WHAT TO DO
Copy out each line of the records below verbatim, with no changes.

----- DATA RECORDS -----

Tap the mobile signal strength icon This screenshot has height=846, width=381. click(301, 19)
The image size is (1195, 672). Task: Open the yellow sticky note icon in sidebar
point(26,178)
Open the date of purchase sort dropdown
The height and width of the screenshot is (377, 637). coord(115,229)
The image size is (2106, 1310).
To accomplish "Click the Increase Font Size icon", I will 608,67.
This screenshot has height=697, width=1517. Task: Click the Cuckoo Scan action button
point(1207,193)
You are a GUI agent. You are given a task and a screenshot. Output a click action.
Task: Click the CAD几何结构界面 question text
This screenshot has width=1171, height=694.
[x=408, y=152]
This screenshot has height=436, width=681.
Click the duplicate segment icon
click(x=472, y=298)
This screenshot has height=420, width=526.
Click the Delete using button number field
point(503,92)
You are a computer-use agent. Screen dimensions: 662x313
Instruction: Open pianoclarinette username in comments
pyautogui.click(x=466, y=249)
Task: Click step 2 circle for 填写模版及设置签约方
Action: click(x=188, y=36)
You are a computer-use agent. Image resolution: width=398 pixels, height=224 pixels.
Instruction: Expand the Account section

-----

OUTPUT OF THE EXERCISE
Tap the mobile signal strength icon This screenshot has height=846, width=381. click(301, 19)
The image size is (1195, 672). Task: Open the yellow sticky note icon in sidebar
point(26,178)
Open the date of purchase sort dropdown
The height and width of the screenshot is (377, 637). coord(115,229)
The image size is (2106, 1310).
To accomplish "Click the Increase Font Size icon", I will 608,67.
This screenshot has height=697, width=1517. Task: Click the Cuckoo Scan action button
point(1207,193)
You are a GUI agent. You are given a task and a screenshot. Output a click action.
Task: Click the CAD几何结构界面 question text
This screenshot has width=1171, height=694.
[x=408, y=152]
This screenshot has height=436, width=681.
Click the duplicate segment icon
click(x=472, y=298)
This screenshot has height=420, width=526.
Click the Delete using button number field
point(503,92)
You are a computer-use agent. Screen dimensions: 662x313
Instruction: Open pianoclarinette username in comments
pyautogui.click(x=466, y=249)
Task: Click step 2 circle for 填写模版及设置签约方
Action: click(x=188, y=36)
You are a computer-use agent. Image resolution: width=398 pixels, height=224 pixels.
Instruction: Expand the Account section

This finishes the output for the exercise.